When accounting for the compliance rate and years of follow-up, he said, this corresponds to a 63% decrease in prostate cancer death in men actually screened. "This is a figure that confirms the previous analysis and practically eliminates the possibility of selection bias," Dr. Labrie said.
Dr. Boyle, however, said that although the "preliminary findings from this randomized study are of great importance, I think that there needs to be much further analysis of this dataset before final conclusions can be drawn about the study results."
Dr. Boyle cited the large compliance problem in the study: Only about 23% of those men invited to be screened actually complied. "So it is understandable that the authors wish to adjust for this in some way," he said. "Unfortunately, the method presented to take this into account is, I think, strongly susceptible to the possibility of selection bias."
Dr. Boyle also would have liked to have seen information about the total number of prostate cancers detected. "We would like to see increases in prostate cancer incidence along with the decline in mortality," he said.

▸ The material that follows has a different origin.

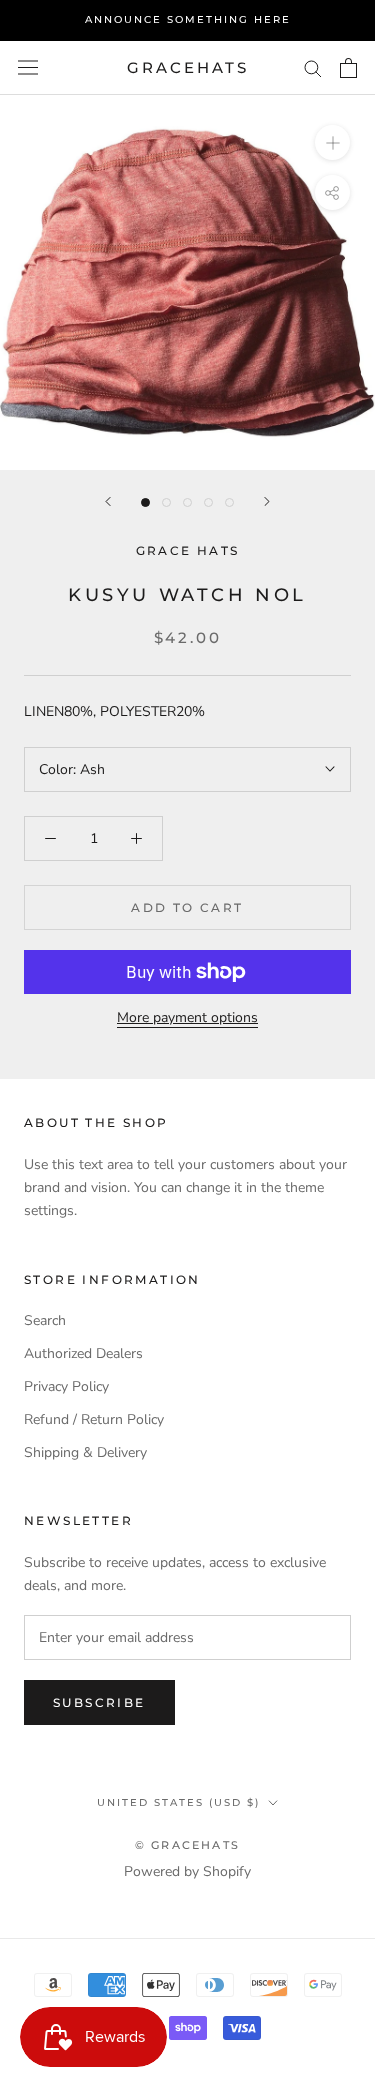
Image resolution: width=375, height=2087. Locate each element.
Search (45, 1320)
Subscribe (99, 1702)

Finally, Dr. Boyle cited the lack of a "death committee" for the study to allocate deaths to prostate cancer or other causes, rather than relying solely on the death registry for Quebec.
New Statistical Methods
Nonetheless, Dr. Boyle believes that many of the issues raised by the data could be resolved using advanced statistical epidemiology methods.
"There are statistical methodologies available to get a better understanding of the impact of compliance and contamination and the extent of the problem of selection bias and ascertainment bias," he commented.
Dr. Boyle congratulated Dr.Labrie and his group on having the "insight and foresight" to undertake the first randomized trial of prostate screening with PSA, but he emphasized that "no issue, and certainly not an issue as complex as prostate cancer screening, can be resolved by the results from one individual trial."